## EXERCISE PROMPT
Please return all of the data exactly as written.
-*-*-
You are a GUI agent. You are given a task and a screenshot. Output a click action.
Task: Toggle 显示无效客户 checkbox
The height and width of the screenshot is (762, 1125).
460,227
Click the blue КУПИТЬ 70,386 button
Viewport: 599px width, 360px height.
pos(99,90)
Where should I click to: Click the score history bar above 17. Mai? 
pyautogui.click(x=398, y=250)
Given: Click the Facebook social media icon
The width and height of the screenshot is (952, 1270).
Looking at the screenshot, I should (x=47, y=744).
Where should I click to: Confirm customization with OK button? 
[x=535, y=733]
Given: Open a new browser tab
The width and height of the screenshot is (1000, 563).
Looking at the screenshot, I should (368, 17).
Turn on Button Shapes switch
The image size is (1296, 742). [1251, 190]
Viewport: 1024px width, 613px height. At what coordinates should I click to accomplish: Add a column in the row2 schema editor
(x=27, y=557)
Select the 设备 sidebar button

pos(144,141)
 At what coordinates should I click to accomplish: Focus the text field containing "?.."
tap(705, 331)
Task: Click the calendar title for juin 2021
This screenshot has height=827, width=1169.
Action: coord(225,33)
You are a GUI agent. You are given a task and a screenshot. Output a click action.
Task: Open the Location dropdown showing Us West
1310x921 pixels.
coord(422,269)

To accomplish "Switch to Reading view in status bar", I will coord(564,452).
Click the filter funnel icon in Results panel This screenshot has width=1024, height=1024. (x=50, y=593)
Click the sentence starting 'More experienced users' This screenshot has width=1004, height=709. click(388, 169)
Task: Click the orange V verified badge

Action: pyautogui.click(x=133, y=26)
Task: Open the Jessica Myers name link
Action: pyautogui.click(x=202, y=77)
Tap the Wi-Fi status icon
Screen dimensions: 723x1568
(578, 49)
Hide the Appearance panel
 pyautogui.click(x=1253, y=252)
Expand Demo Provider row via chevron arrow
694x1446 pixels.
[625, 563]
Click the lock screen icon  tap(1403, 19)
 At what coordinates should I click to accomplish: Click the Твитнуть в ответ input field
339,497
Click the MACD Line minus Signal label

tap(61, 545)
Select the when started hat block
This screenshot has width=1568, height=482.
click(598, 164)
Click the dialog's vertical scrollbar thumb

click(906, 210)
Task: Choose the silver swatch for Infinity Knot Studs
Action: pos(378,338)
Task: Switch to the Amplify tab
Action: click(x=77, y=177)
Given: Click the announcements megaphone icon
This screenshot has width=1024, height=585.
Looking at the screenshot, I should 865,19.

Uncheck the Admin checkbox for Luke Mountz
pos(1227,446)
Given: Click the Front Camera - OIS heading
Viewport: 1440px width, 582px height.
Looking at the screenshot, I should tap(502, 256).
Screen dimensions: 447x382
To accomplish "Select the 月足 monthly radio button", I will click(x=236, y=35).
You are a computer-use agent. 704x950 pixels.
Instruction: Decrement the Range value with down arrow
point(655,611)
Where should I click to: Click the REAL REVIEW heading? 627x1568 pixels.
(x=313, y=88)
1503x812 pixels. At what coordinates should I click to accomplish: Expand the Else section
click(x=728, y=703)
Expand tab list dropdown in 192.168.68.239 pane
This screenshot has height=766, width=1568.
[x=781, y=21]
-*-*-
## ANSWER AREA
You are a GUI agent. You are given a task and a screenshot. Output a click action.
Task: Toggle 显示无效客户 checkbox
The height and width of the screenshot is (762, 1125).
460,227
Click the blue КУПИТЬ 70,386 button
Viewport: 599px width, 360px height.
pos(99,90)
Where should I click to: Click the score history bar above 17. Mai? 
pyautogui.click(x=398, y=250)
Given: Click the Facebook social media icon
The width and height of the screenshot is (952, 1270).
Looking at the screenshot, I should (x=47, y=744).
Where should I click to: Confirm customization with OK button? 
[x=535, y=733]
Given: Open a new browser tab
The width and height of the screenshot is (1000, 563).
Looking at the screenshot, I should (368, 17).
Turn on Button Shapes switch
The image size is (1296, 742). [1251, 190]
Viewport: 1024px width, 613px height. At what coordinates should I click to accomplish: Add a column in the row2 schema editor
(x=27, y=557)
Select the 设备 sidebar button

pos(144,141)
 At what coordinates should I click to accomplish: Focus the text field containing "?.."
tap(705, 331)
Task: Click the calendar title for juin 2021
This screenshot has height=827, width=1169.
Action: coord(225,33)
You are a GUI agent. You are given a task and a screenshot. Output a click action.
Task: Open the Location dropdown showing Us West
1310x921 pixels.
coord(422,269)

To accomplish "Switch to Reading view in status bar", I will coord(564,452).
Click the filter funnel icon in Results panel This screenshot has width=1024, height=1024. (x=50, y=593)
Click the sentence starting 'More experienced users' This screenshot has width=1004, height=709. click(388, 169)
Task: Click the orange V verified badge

Action: pyautogui.click(x=133, y=26)
Task: Open the Jessica Myers name link
Action: pyautogui.click(x=202, y=77)
Tap the Wi-Fi status icon
Screen dimensions: 723x1568
(578, 49)
Hide the Appearance panel
 pyautogui.click(x=1253, y=252)
Expand Demo Provider row via chevron arrow
694x1446 pixels.
[625, 563]
Click the lock screen icon  tap(1403, 19)
 At what coordinates should I click to accomplish: Click the Твитнуть в ответ input field
339,497
Click the MACD Line minus Signal label

tap(61, 545)
Select the when started hat block
This screenshot has width=1568, height=482.
click(598, 164)
Click the dialog's vertical scrollbar thumb

click(906, 210)
Task: Choose the silver swatch for Infinity Knot Studs
Action: pos(378,338)
Task: Switch to the Amplify tab
Action: click(x=77, y=177)
Given: Click the announcements megaphone icon
This screenshot has width=1024, height=585.
Looking at the screenshot, I should 865,19.

Uncheck the Admin checkbox for Luke Mountz
pos(1227,446)
Given: Click the Front Camera - OIS heading
Viewport: 1440px width, 582px height.
Looking at the screenshot, I should tap(502, 256).
Screen dimensions: 447x382
To accomplish "Select the 月足 monthly radio button", I will click(x=236, y=35).
You are a computer-use agent. 704x950 pixels.
Instruction: Decrement the Range value with down arrow
point(655,611)
Where should I click to: Click the REAL REVIEW heading? 627x1568 pixels.
(x=313, y=88)
1503x812 pixels. At what coordinates should I click to accomplish: Expand the Else section
click(x=728, y=703)
Expand tab list dropdown in 192.168.68.239 pane
This screenshot has height=766, width=1568.
[x=781, y=21]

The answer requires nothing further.